▶ _What you need to do_: Your answer should be an exact copy of the data.

────────

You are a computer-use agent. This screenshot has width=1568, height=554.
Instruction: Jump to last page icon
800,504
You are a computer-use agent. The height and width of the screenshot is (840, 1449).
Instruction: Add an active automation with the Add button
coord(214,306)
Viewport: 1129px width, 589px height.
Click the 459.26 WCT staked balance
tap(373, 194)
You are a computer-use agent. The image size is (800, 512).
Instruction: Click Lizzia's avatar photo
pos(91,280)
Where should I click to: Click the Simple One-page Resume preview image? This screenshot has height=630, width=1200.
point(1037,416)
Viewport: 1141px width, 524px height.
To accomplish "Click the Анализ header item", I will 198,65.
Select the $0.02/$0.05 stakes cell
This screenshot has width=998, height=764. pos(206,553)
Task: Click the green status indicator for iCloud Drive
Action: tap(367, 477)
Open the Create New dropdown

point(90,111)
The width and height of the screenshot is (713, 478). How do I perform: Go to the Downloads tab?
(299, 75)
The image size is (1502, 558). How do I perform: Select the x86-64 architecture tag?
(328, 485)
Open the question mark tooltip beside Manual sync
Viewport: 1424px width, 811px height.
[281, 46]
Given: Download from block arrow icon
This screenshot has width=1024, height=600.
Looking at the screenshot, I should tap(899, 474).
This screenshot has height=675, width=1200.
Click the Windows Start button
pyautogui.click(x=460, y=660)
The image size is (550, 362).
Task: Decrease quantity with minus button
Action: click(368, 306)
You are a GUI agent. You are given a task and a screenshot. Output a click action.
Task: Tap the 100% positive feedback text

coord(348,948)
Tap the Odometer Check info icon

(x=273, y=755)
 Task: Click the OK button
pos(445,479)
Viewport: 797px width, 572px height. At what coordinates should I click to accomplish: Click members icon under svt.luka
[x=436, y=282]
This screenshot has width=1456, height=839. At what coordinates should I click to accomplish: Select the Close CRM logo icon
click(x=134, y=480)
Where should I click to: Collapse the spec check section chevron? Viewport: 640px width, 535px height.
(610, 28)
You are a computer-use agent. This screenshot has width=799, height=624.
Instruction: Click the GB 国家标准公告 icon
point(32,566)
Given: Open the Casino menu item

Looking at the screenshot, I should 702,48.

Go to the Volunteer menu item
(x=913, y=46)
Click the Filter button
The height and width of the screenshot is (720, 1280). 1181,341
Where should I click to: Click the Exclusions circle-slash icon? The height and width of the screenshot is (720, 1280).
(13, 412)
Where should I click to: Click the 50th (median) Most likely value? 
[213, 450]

────────

▶ _Output_:
You are a computer-use agent. This screenshot has width=1568, height=554.
Instruction: Jump to last page icon
800,504
You are a computer-use agent. The height and width of the screenshot is (840, 1449).
Instruction: Add an active automation with the Add button
coord(214,306)
Viewport: 1129px width, 589px height.
Click the 459.26 WCT staked balance
tap(373, 194)
You are a computer-use agent. The image size is (800, 512).
Instruction: Click Lizzia's avatar photo
pos(91,280)
Where should I click to: Click the Simple One-page Resume preview image? This screenshot has height=630, width=1200.
point(1037,416)
Viewport: 1141px width, 524px height.
To accomplish "Click the Анализ header item", I will 198,65.
Select the $0.02/$0.05 stakes cell
This screenshot has width=998, height=764. pos(206,553)
Task: Click the green status indicator for iCloud Drive
Action: tap(367, 477)
Open the Create New dropdown

point(90,111)
The width and height of the screenshot is (713, 478). How do I perform: Go to the Downloads tab?
(299, 75)
The image size is (1502, 558). How do I perform: Select the x86-64 architecture tag?
(328, 485)
Open the question mark tooltip beside Manual sync
Viewport: 1424px width, 811px height.
[281, 46]
Given: Download from block arrow icon
This screenshot has width=1024, height=600.
Looking at the screenshot, I should tap(899, 474).
This screenshot has height=675, width=1200.
Click the Windows Start button
pyautogui.click(x=460, y=660)
The image size is (550, 362).
Task: Decrease quantity with minus button
Action: click(368, 306)
You are a GUI agent. You are given a task and a screenshot. Output a click action.
Task: Tap the 100% positive feedback text

coord(348,948)
Tap the Odometer Check info icon

(x=273, y=755)
 Task: Click the OK button
pos(445,479)
Viewport: 797px width, 572px height. At what coordinates should I click to accomplish: Click members icon under svt.luka
[x=436, y=282]
This screenshot has width=1456, height=839. At what coordinates should I click to accomplish: Select the Close CRM logo icon
click(x=134, y=480)
Where should I click to: Collapse the spec check section chevron? Viewport: 640px width, 535px height.
(610, 28)
You are a computer-use agent. This screenshot has width=799, height=624.
Instruction: Click the GB 国家标准公告 icon
point(32,566)
Given: Open the Casino menu item

Looking at the screenshot, I should 702,48.

Go to the Volunteer menu item
(x=913, y=46)
Click the Filter button
The height and width of the screenshot is (720, 1280). 1181,341
Where should I click to: Click the Exclusions circle-slash icon? The height and width of the screenshot is (720, 1280).
(13, 412)
Where should I click to: Click the 50th (median) Most likely value? 
[213, 450]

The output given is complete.